Marzo 2020 - Volume XXXIX - numero 3
Problemi speciali
1Scuola di Specializzazione in Pediatria, Alma Mater Studiorum, Università di Bologna
2UO di Pediatria e Nido, Ospedale Santa Maria della Scaletta, Imola (Bologna)
3UO di Pediatria, Policlinico di Sant’Orsola, Bologna
Indirizzo per corrispondenza: luca.bernardini10@studio.unibo.it
Key words: Retropharyngeal abscess, Fever, Neck stiffness
The retropharyngeal abscess is a rare pathology nonetheless it has always to be considered in presence of fever (hyperpyrexia) and neck stiffness. In fact, it can be burdened by an important morbidity and mortality, however the advent of antibiotics and CT has reduced its complications. The clinical picture is varied and not specific, sharing signs and symptoms with the oropharyngeal infections. The bulging of the posterior pharyngeal wall is pathognomonic, but it is present in less than half of the cases.

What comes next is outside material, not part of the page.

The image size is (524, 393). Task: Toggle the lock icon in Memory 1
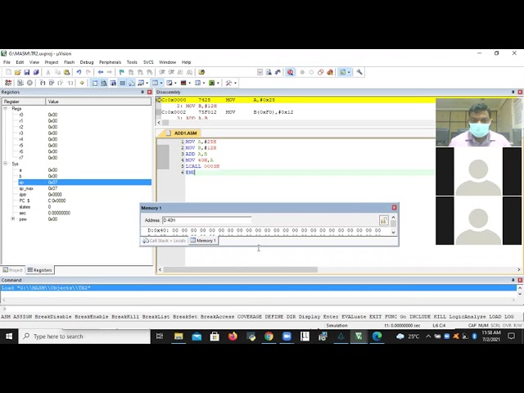coord(383,220)
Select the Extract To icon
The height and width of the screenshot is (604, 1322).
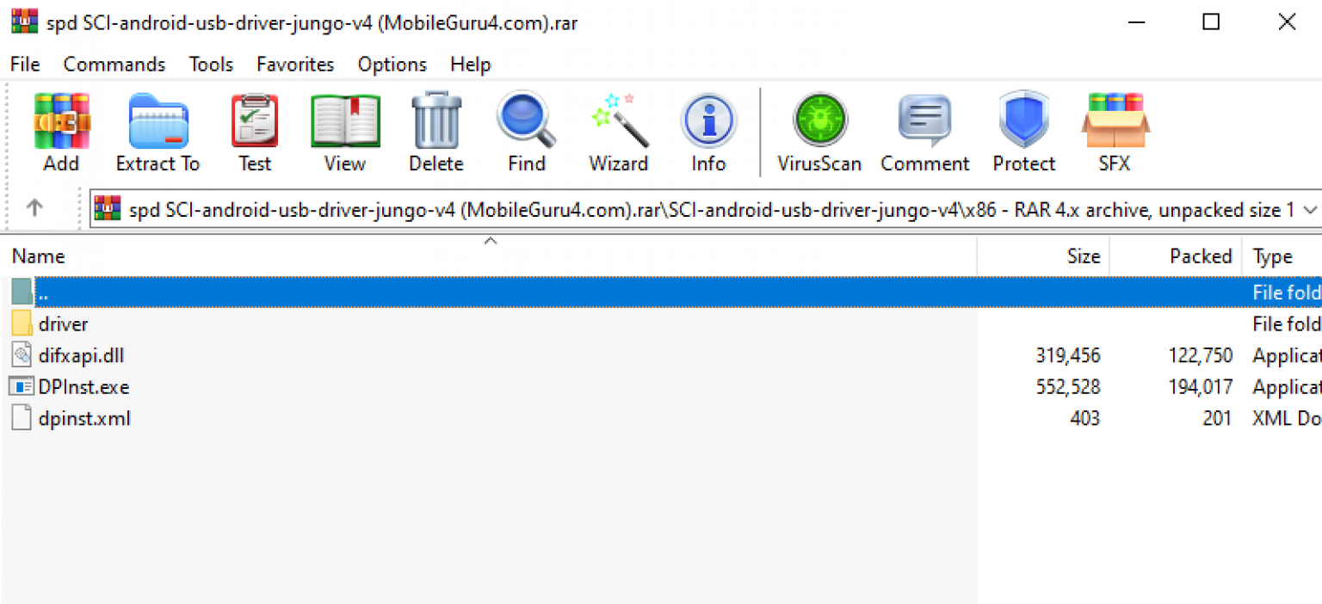point(158,129)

Particular attention must be paid to children under one year of age that are more susceptible to complications, because of the immaturity of the immune system and a more not specific clinic, with a consequent late diagnosis. The most frequently involved pathogens are group A beta-haemolytic Streptococcus, Staphylococcus aureus (including methicillin-resistant Staphylococcus aureus) and oropharyngeal anaerobes. The gold standard for diagnosis is contrast CT. The therapeutic approach depends on the clinic. Medical therapy can be attempted in case of clinical stability and small size, setting intravenous antibiotic therapy with a third-generation cephalosporin associated with ampicillin-sulbactam or clindamycin. If there is no clinical improvement within 24-48 hours - or in the first instance in case of respiratory distress or abscess greater than or equal to 2.5 cm2 in two-dimensional projection - the surgical approach should be considered.